Çalışmalar, glikoz, fruktoz ve sakaroz alan kişilerin, kommensal bakteri Bifidobacterium'un artan payı ve Bacteroides cinsinin patojenik bakterilerinin az altılmış payı ile yanıt verdiğini göstermiştir.

Laktoz, genellikle bağırsakları tahriş ettiği düşünülen, gıdaların ilginç ve zorlu bir bileşenidir. Laktozun da diğer basit şekerlerle aynı şekilde çalıştığı ve mikrobiyomdaki patojen Clostridia türlerinin miktarını az alttığı ortaya çıktı.

Lif veya sindirilemeyen karbonhidratların mikrobiyom üzerinde çok iyi etkisi vardır ve prebiyotiklerden biridir. Düşük lifli bir diyet, mikrobiyomdaki çeşitliliğin azalmasına neden olur ve yüksek lifli bir diyet, bağırsakta yaşayan türlerin çeşitliliğini ve bağırsağın düzgün çalışması için gerekli olan bakteriler tarafından üretilen kısa zincirli yağ asitlerinin miktarını artırır.

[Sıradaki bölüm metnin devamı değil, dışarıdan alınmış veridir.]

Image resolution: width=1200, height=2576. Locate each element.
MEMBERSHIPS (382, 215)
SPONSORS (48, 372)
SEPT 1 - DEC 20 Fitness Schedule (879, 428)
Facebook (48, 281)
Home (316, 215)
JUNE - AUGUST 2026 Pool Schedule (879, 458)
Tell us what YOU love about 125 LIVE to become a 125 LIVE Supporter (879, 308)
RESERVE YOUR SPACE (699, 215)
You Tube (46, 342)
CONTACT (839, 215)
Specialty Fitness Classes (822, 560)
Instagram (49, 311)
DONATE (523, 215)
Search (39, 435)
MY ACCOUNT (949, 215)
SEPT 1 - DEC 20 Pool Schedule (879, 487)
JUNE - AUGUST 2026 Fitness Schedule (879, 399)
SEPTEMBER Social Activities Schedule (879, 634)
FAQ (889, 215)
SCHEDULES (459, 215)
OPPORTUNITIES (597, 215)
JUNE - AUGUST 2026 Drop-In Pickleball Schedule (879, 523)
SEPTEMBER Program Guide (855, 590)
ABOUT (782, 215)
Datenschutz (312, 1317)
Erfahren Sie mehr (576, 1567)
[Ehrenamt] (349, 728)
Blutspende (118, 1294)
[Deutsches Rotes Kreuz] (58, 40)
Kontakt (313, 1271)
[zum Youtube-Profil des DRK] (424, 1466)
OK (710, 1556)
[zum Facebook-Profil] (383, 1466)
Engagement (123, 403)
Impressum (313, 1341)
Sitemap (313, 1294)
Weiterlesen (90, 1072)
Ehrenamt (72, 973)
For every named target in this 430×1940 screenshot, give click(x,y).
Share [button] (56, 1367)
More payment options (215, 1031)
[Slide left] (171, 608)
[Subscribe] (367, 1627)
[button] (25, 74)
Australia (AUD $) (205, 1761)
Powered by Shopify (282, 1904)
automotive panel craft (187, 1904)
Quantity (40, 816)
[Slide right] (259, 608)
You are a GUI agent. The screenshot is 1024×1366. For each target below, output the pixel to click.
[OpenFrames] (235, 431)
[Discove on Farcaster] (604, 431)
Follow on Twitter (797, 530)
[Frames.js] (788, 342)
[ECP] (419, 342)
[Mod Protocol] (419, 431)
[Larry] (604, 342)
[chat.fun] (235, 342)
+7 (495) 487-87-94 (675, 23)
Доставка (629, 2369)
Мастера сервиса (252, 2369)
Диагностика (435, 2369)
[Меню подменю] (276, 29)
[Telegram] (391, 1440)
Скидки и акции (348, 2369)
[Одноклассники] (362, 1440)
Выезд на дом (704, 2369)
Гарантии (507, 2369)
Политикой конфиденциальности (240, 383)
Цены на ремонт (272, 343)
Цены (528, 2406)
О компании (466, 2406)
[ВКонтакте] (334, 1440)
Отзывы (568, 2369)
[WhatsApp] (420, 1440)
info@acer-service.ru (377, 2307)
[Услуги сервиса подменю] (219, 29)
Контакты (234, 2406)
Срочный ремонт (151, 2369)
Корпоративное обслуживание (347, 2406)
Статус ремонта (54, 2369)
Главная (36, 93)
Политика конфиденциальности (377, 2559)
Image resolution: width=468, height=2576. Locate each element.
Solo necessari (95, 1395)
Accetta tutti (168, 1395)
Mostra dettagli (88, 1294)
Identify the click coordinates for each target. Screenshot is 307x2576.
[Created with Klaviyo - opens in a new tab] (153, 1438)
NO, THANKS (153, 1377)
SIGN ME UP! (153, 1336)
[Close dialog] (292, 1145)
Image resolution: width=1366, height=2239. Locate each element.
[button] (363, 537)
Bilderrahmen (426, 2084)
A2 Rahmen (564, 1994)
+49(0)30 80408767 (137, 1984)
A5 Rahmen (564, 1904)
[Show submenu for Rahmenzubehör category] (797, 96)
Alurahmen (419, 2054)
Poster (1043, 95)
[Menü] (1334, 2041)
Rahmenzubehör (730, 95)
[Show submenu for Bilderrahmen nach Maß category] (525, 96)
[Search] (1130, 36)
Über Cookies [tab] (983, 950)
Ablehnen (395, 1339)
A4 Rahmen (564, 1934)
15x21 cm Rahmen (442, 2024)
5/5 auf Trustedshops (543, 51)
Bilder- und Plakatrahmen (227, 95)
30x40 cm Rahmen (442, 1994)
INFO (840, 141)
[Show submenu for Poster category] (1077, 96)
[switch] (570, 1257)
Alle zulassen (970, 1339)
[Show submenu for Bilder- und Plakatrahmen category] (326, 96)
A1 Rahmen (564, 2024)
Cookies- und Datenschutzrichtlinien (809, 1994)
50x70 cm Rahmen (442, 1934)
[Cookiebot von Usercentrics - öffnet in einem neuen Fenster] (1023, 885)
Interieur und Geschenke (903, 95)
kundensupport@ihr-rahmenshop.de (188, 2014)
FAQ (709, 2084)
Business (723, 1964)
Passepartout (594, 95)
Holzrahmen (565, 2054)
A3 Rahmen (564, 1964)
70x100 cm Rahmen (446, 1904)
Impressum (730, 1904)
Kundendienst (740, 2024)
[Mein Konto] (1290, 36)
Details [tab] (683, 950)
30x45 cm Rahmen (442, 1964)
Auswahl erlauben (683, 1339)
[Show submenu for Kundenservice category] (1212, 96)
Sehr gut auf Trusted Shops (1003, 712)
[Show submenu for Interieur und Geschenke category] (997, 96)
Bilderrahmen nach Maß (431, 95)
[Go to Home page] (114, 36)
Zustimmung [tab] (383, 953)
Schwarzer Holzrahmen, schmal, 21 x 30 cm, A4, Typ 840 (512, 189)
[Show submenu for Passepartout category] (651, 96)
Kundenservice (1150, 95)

Diyet lifi, başta bifidobakteriler ve laktik asit bakterileri olmak üzere daha fazla sayıda ortak bakteri ile ilişkilidir.

Yapay tatlandırıcılar

Şu anda, yapay tatlandırıcıların vücuda glikoz ve sakarozdan daha zararlı olduğu düşünülmektedir.tüketimi sınırlamaktı. Ayrıca mikrobiyomu olumsuz etkileyerek disbiyoza (patojenik bakterilerin payının artması, ortak bakterilerin payının azalması) ve bunun sayısız sonuçlarına neden olur:

  • sindirim sistemi hastalıkları,
  • alerji,
  • metabolik hastalıklar
  • Kardiyovasküler hastalık yapar.

Polifenoller

Polifenoller, antioksidan aktiviteye sahip çok sayıda biyoaktif bitki bileşiği grubudur. Şunları içerir:

  • kateşinler,
  • flavonoller,
  • flavonlar,
  • antosiyaninler,
  • proantosiyanidinler
  • ve fenolik asitler

Polifenollerin kaynakları şunlardır:

  • sebzeler,
  • meyve,
  • kakao,
  • çay
  • veya kırmızı şarap.

Bağırsak mikrobiyomu üzerinde faydalı bir etkiden de sorumlu olan patojen bakterilere karşı güçlü bir etkiye sahiptirler. Polifenollerin tüketimi sonucunda başta Clostridia olmak üzere patojen bakteri sayısı azalır ve kommensal Bifidobacterium sayısı artar.

Makaleyi arkadaşlarınızla paylaşarak sitenin geliştirilmesine yardımcı olun!